While Congress is continually increasing its efforts to halt drug smuggling into the United States, see, e.g., National Drug Interdiction Improvement Act of 1986, Pub.L. No. 99-570, 100 Stat. 3207, this court should not point its efforts in the opposite direction. We can avoid doing this in the instant case if we simply heed the following admonition of Justice O’Connor writing for the Court in United States v. Albertini, 472 U.S. 675, 680, 105 S.Ct. 2897, 2902, 86 L.Ed.2d 536 (1985):
Courts in applying criminal laws generally must follow the plain and unambiguous meaning of the statutory language. Garcia v. United States, 469 U.S. 70, 75 [,105 S.Ct. 479, 482-83, 83 L.Ed.2d 472] (1984); United States v. Turkette, 452 U.S. 576, 580 [,101 S.Ct. 2524, 2527, 69 L.Ed.2d 246] (1981). “[O]nly the most extraordinary showing of contrary intentions” in the legislative history will justify a departure from that language. Garcia, supra, [469 U.S.] at 75 [,105 S.Ct. at 482]. Any other conclusion, while purporting to be an exercise in judicial restraint, would trench upon the legislative powers vested in Congress by Art. I, § 1, of the Constitution. United States v. Locke, 471 U.S. 84, 95-96 [,105 S.Ct. 1785, 1792-94, 85 L.Ed.2d 64] (1985). Proper respect for those powers implies that “[s]tatutory construction must begin with the language employed by Congress and the assumption that the ordinary meaning of that language accurately expresses the legislative purpose.” Park ’N Fly v. Dollar Park and Fly, Inc., 469 U.S. 189, 194 [,105 S.Ct. 658, 661, 83 L.Ed.2d 582] (1985).
Because my colleagues have exceeded their authority by judicially legislating and have committed substantial error and created unnecessary confusion in the process, I respectfully dissent.

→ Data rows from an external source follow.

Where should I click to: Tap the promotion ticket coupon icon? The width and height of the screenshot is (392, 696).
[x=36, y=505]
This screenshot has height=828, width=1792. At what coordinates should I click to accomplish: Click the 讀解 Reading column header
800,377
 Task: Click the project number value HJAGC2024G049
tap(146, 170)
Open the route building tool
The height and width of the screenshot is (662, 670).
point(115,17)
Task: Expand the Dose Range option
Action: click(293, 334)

. A bottle of Acosta’s imported elixir poured into the punchbowl would add life to any party. *559Indeed, one could host a fairly gay soiree by adding only the liqueur, which my colleagues call “liquid waste."

. This is quite obvious from the drug quantities contained in the sentencing guidelines.

. See Velunza v. State, 504 So.2d 780, 781 n. 1 (Fla.Dist.Ct.App.1987); State v. Perry, 316 N.C. 87, 340 S.E.2d 450, 459-60 (1986); Lawhorn v. State, 452 N.E.2d 915, 917-18 (Ind.1983); Commonwealth v. Beverly, 389 Mass. 866, 452 N.E.2d 1112, 1114-15 (1983); Traylor v. State, 458 A.2d 1170, 1176-77 (Del.1983); Lavelle v. State, 250 Ga. 224, 297 S.E.2d 234, 235-36 (1982); People v. Lemble, 103 Mich.App. 220, 303 N.W.2d 191, 192-93 (1981); People v. Mayberry, 63 Ill.2d 1, 345 N.E.2d 97, 101, cert. denied, 429 U.S. 828, 97 S.Ct. 87, 50 L.Ed.2d 92 (1976).